The plea bargain sent Leonard Smith, 53, a former music director who worked with youths at Sycamore Temple Church of God in Christ in Asheville, to jail for at least 14 years.

It also allowed him to avoid three more serious charges that could have sent him to prison for decades.

Ray said he did not know the charges facing his longtime friend until he was in the courtroom, despite media attention given the case.

"I felt trapped," he said. "I would never, never condone what happened."

Ray, who co-founded the mentoring agency One Youth at a Time said he hopes to take what happened and turn it around by using the heightened awareness of abuse to educate parents and children in the churches.

"So many churches don't have anything in place," said Ray, pastor of Greater Mount Zion Baptist Church.

"We need to change that so our children are safe. These people are out there, and we have to protect our children."

Part of the problem, child advocates say, is that cases often are pleaded down to less serious charges and the perpetrators spend little time in prison.

Buncombe County District Attorney Ron Moore said after the sentencing Thursday afternoon that child molestation cases are particularly difficult to try because witnesses can be unreliable. All 12 members of a jury must be convinced beyond a reasonable doubt.

"Some cases are 30 years old," Moore said. "This isn't 'CSI,' so we don't have forensic evidence, and we don't want to have someone walk free."

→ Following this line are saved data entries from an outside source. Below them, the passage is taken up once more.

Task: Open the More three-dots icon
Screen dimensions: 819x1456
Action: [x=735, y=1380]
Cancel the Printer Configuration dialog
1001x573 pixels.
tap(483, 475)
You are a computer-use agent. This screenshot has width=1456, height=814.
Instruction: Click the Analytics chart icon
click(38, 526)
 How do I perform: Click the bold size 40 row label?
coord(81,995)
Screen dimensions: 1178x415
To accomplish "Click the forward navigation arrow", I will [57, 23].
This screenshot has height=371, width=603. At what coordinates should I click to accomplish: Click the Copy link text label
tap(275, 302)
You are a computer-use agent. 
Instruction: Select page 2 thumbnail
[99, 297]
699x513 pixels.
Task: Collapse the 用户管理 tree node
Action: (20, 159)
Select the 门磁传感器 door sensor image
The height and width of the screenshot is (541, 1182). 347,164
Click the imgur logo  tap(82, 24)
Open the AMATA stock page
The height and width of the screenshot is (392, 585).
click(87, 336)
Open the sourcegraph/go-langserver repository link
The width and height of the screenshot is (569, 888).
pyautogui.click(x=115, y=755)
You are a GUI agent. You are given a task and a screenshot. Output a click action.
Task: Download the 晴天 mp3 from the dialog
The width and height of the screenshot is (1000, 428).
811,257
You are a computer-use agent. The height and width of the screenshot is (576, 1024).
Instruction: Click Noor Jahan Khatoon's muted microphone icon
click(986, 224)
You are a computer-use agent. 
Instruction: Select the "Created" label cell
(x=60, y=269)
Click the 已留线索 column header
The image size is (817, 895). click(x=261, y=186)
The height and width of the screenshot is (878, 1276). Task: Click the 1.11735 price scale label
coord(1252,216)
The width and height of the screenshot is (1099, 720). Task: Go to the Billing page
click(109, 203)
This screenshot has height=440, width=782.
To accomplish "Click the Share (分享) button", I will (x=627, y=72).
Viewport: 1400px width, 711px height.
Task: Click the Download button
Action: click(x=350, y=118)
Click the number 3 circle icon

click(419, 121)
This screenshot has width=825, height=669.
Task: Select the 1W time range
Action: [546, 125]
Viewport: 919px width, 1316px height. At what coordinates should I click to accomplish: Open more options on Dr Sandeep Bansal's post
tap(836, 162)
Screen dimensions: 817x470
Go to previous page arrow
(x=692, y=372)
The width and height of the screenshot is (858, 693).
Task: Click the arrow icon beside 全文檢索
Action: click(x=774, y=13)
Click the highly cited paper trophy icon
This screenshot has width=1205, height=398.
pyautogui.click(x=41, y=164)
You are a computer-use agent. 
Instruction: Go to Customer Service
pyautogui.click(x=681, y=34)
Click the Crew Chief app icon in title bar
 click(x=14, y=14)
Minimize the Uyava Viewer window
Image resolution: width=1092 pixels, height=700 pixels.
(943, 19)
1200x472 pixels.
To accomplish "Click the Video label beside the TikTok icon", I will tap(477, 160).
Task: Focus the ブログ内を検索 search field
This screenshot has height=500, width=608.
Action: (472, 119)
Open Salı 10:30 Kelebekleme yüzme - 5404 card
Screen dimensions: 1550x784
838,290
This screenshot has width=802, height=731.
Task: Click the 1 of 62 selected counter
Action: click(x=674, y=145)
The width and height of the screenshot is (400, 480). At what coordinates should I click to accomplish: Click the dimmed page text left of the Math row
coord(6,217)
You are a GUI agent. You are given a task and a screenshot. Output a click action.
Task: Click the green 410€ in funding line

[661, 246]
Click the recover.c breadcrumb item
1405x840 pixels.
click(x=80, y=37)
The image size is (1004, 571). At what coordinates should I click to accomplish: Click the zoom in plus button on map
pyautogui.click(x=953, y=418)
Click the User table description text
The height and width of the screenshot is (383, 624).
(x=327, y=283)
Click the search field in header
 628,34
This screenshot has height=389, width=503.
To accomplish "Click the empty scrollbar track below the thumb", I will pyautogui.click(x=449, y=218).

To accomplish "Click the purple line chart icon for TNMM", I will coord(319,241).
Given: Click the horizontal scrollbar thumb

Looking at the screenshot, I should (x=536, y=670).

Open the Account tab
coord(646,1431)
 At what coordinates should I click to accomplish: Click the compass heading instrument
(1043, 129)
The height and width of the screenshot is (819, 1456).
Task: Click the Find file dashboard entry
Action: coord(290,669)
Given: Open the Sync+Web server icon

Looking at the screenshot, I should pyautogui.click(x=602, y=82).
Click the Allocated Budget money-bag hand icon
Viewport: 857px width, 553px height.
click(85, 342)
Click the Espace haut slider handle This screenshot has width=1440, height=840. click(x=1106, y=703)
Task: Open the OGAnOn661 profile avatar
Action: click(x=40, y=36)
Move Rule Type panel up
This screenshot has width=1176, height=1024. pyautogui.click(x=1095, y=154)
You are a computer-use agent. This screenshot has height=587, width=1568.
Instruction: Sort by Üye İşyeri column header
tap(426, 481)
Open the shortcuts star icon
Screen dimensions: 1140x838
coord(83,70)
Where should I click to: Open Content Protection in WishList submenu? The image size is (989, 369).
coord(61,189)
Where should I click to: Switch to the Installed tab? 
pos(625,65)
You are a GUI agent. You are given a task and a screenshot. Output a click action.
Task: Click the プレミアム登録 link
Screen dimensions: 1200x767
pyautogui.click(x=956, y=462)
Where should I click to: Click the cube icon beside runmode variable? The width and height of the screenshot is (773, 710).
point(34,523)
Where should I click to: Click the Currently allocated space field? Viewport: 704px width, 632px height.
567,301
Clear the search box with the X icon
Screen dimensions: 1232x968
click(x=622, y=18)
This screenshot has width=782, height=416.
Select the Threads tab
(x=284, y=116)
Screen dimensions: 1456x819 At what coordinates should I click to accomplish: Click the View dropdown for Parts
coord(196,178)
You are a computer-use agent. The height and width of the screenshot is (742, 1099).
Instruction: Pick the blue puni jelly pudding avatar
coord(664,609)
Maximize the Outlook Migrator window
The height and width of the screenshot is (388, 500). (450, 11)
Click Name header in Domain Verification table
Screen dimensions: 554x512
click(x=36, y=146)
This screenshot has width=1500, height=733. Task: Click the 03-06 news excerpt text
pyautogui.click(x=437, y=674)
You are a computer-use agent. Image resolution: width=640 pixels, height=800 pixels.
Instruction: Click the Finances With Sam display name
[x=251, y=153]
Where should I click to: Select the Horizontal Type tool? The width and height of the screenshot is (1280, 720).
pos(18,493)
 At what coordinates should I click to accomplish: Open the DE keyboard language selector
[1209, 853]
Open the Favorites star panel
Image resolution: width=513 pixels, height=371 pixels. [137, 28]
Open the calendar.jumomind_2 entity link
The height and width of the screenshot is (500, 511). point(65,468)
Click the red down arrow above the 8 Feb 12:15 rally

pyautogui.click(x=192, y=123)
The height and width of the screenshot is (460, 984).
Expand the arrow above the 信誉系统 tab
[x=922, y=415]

Most sex-abuse cases across the country are settled with plea bargains, said Grier Weeks, director of the Asheville-based National Association to Protect Children.

"Prosecutors are too afraid that a jury won't convict," Weeks said.

Barbara Anderson, director of Our VOICE, Buncombe County's sexual assault crisis center, said she is disturbed by the number of people who believe child sex abuse doesn't happen to people they know.

"It happens," she said. "We can't keep pretending it doesn't."

Many small churches can't afford to do background checks on everyone who work with children, but Anderson said all of them should have policies in place requiring that more than one adult be present at all youth activities.

But most important, Anderson said, all parents and church leaders — anyone who works with children — must become educated about abuse and teach children to speak up when someone does something they're uncomfortable with.

"It has to be OK to raise questions about someone," she said.

Ray said he and others in the Baptist Ministers Union plan to take action to educate and protect the children in their churches.

"I've learned children aren't safe just because they're in church," Ray said. "I always thought this was something that happened in other places, in big urban settings. Now we know we have to educate our children to speak up, and then we have to believe them."